The data on imaging abnormalities described in sporadic hemiplegic migraine as well as familial hemiplegic migraine is sparse. The findings described consist of either restricted diffusion, normal or increased diffusion based on DWI and ADC values involving a hemisphere opposite to the side of deficit [5–7] associated with normal T2W, T1W images, angiography and perfusion studies have shown hyperperfusion . Magnetic resonance spectroscopy has suggested reduced myoinositol/creatinine ratio, reduced N-acetylaspartate (NAA) on the affected side with normal choline/creatinine ratio. All these abnormalities have been found to be resolving gradually over 4–12 weeks . These findings have been thought to represent a fully resolving diffusion metabolic abnormality without any vaso-occlusion, which could be due to the pathology at the cellular level. The restricted diffusion is correlated with cell swelling as a result of ATPase pump dysfunction [5, 7]. Similarity of imaging findings in sporadic and familial hemiplegic migraine is suggestive of a possible common pathophysiology involving both the conditions which at present is thought to be due to a spreading depolarizing wave of neuro-electric or metabolic stimulus leading to prolonged neuronal depolarization. Interestingly, however, in the present case, the abnormality was in the form of hyperintense signal apparent on T2W and FLAIR imaging also, with hyperintense signal on DWI but no abnormalities on ADC map. These changes could possibly suggest vasogenic edema or a metabolic change as evidenced by complete reversibility on follow-up, both clinically and radiologically.
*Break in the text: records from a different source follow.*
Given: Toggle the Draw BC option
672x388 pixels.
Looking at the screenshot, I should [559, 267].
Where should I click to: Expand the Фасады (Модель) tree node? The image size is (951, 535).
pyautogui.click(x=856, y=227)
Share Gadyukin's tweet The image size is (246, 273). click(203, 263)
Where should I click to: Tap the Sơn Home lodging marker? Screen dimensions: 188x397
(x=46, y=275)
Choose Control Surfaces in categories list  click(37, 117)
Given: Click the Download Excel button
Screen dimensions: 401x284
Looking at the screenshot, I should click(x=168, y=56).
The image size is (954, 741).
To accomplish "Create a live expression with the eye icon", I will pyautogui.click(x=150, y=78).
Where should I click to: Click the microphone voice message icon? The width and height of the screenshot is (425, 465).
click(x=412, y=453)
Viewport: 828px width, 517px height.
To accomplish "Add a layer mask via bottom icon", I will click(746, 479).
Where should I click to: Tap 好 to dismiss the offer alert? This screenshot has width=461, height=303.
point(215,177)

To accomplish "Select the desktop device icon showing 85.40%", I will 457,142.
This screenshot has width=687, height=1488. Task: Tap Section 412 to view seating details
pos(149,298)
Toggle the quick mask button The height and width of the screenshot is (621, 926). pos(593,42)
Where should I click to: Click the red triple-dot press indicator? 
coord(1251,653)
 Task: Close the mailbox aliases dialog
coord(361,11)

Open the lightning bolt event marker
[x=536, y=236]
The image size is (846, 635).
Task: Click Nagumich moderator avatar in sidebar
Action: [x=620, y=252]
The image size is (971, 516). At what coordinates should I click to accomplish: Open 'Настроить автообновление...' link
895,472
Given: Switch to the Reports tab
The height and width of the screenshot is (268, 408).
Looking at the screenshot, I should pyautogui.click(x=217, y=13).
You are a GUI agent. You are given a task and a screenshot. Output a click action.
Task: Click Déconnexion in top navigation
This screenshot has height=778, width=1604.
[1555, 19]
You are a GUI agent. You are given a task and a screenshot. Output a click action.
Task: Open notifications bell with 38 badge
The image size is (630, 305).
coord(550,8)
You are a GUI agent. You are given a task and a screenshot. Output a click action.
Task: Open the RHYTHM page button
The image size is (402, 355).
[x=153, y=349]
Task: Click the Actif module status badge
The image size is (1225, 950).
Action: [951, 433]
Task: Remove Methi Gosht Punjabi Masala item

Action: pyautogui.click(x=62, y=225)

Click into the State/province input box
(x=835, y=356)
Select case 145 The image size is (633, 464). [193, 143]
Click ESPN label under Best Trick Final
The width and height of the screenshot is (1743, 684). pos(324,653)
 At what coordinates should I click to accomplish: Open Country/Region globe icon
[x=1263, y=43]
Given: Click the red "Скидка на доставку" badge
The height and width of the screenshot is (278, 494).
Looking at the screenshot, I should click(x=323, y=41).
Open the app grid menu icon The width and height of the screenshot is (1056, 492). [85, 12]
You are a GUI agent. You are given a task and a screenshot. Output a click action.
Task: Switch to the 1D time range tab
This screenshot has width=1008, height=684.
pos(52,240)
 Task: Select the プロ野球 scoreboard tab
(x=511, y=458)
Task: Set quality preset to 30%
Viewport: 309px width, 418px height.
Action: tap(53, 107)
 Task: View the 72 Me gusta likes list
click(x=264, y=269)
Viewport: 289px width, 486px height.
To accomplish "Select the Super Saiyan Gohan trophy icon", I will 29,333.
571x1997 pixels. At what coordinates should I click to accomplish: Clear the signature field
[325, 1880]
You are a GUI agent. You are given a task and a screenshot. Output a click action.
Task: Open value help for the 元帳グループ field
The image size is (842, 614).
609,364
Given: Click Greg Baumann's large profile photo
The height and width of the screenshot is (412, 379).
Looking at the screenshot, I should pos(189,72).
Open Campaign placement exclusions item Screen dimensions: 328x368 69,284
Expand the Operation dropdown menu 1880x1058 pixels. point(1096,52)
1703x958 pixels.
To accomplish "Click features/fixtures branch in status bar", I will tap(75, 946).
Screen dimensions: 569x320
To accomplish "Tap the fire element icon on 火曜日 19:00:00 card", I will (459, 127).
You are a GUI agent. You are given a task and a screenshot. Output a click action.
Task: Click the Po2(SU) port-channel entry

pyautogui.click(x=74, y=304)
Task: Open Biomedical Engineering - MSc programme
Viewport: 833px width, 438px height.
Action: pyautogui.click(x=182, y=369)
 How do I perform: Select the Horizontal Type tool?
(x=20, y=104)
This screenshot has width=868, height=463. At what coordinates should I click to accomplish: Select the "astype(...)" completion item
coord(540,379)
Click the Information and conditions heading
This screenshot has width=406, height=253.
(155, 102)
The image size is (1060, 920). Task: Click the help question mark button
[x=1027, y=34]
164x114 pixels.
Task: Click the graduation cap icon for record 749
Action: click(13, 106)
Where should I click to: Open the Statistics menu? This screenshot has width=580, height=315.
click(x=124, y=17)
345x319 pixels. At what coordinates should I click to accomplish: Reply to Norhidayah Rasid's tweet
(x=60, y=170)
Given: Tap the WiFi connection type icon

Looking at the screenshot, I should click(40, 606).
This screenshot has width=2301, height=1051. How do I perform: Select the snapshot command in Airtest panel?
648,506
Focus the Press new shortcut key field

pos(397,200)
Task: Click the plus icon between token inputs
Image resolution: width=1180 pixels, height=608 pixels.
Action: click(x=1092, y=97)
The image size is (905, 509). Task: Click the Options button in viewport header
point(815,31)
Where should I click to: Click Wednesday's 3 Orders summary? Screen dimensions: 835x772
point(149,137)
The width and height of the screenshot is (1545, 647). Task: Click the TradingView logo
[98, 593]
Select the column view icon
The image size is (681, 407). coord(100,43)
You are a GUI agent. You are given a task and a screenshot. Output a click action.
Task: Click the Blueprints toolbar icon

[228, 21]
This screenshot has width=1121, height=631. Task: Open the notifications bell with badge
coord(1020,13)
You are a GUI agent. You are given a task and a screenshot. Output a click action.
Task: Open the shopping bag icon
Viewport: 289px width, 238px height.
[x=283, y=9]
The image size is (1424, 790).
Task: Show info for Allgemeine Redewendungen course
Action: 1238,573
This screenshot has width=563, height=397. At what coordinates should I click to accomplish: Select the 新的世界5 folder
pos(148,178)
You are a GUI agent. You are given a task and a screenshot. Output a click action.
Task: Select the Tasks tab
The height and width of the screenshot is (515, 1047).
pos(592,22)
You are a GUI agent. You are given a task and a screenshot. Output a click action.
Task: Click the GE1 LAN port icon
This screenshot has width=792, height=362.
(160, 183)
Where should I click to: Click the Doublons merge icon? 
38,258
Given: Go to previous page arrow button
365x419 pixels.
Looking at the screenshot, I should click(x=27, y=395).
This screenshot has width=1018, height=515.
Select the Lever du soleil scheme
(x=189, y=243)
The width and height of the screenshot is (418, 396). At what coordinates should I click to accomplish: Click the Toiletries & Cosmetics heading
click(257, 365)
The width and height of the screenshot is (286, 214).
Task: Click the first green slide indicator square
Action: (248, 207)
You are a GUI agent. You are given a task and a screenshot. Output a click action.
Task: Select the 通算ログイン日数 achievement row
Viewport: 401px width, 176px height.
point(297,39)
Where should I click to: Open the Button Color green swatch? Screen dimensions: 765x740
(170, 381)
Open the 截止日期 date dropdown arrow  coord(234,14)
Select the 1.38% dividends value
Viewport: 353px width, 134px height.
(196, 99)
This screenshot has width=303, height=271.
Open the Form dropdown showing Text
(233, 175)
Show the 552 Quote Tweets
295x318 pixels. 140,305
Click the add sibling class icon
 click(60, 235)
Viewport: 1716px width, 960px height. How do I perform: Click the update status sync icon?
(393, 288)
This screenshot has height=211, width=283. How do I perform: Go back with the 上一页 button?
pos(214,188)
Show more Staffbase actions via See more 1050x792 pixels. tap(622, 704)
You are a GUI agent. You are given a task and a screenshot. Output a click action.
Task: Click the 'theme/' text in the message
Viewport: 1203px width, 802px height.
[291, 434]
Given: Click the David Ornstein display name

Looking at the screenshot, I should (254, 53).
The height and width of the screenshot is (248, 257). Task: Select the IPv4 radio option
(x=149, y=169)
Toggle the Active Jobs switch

Treatment strategy at present is only on the basis of case reports of effective treatment with Flunarizine, Naloxane and Verapamil [8–10]. At present, SHM is treated on the same lines as familial hemiplegic migraine. Sympathomimetic drugs like ergotamine derivatives and triptans are avoided in acute attacks of hemiplegic migraine due to the fear of vasospasm leading to permanent sequelae. Similarly, beta-blockers are not used for prophylaxis in patients with hemiplegic or basilar-type migraine for the risk of prolonged aura or migrainous infarction. However, the most important part in the management of hemiplegic migraine, and especially in SHM, is that it is considered a diagnosis of exclusion, only after a thorough workup for other conditions has been carried out. At the same time, it is also important to keep SHM as a possibility during evaluation of patients with recurrent TIAs or epilepsy, especially if there is a history of hemiplegic episodes, which recover without any residual sequelae.